*EXCERPTED RECORDS*.
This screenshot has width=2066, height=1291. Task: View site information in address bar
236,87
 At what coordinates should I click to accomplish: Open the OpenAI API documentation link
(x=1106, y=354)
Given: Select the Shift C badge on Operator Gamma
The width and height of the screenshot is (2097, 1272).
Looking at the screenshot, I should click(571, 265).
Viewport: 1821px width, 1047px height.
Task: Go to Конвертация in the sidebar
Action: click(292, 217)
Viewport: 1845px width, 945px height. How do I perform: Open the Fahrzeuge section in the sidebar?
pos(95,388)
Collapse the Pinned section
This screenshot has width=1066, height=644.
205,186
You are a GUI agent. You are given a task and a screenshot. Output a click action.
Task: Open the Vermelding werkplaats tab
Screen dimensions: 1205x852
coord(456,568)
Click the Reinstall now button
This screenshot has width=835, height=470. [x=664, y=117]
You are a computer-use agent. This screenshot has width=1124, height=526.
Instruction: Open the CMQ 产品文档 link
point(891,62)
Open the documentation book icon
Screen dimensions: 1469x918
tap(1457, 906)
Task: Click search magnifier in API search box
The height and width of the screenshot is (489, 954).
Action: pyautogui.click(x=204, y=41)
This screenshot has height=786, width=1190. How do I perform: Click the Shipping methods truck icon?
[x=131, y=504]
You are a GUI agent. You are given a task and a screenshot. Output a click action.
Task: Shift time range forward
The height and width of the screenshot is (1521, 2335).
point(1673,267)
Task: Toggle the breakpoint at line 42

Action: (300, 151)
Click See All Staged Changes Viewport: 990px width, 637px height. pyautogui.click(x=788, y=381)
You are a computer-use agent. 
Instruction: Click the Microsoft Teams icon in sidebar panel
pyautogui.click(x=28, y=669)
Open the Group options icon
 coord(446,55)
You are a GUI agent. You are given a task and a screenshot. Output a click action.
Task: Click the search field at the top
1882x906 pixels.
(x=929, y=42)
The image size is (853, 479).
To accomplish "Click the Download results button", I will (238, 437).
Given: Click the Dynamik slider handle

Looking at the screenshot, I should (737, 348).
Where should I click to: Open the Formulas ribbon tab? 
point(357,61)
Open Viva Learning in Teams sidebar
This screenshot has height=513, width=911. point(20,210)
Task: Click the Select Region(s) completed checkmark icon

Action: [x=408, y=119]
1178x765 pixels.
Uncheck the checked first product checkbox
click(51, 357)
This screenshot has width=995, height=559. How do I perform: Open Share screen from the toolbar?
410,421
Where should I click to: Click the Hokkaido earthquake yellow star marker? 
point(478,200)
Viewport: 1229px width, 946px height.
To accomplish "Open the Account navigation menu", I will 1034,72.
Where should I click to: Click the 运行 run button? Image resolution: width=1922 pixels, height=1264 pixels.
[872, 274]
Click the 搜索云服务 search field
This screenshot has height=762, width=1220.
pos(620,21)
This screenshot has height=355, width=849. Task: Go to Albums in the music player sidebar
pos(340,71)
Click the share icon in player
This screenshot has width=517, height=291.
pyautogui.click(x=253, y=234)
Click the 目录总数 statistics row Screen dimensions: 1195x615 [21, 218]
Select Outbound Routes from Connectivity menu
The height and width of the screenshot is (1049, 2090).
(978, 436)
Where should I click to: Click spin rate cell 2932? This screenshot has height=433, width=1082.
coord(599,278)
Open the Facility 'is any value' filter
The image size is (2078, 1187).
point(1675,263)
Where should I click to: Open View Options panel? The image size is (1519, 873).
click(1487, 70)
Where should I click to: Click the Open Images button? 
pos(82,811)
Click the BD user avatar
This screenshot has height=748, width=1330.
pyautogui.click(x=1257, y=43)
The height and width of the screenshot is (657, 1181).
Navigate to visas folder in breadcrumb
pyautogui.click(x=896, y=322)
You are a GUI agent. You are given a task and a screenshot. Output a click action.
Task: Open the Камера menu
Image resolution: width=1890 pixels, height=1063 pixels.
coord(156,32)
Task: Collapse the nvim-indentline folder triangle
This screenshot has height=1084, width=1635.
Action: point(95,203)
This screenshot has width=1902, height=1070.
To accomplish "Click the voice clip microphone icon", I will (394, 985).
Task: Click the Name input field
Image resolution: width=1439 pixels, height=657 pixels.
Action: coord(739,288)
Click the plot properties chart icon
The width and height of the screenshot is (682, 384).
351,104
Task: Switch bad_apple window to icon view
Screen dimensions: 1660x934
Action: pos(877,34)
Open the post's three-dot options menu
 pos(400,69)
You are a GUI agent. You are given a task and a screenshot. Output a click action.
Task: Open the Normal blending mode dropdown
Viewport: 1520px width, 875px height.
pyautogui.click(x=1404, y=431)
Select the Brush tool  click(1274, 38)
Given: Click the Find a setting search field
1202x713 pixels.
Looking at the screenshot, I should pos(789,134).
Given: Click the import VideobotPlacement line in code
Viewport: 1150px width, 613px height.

*TASK INSTRUCTIONS*. Everything from the line with "Select the Brush" through the final line of the entries above must be duplicated exactly; both ends belong, and no other line does.

*RESULT OF THE TASK*.
Select the Brush tool  click(1274, 38)
Given: Click the Find a setting search field
1202x713 pixels.
Looking at the screenshot, I should pos(789,134).
Given: Click the import VideobotPlacement line in code
Viewport: 1150px width, 613px height.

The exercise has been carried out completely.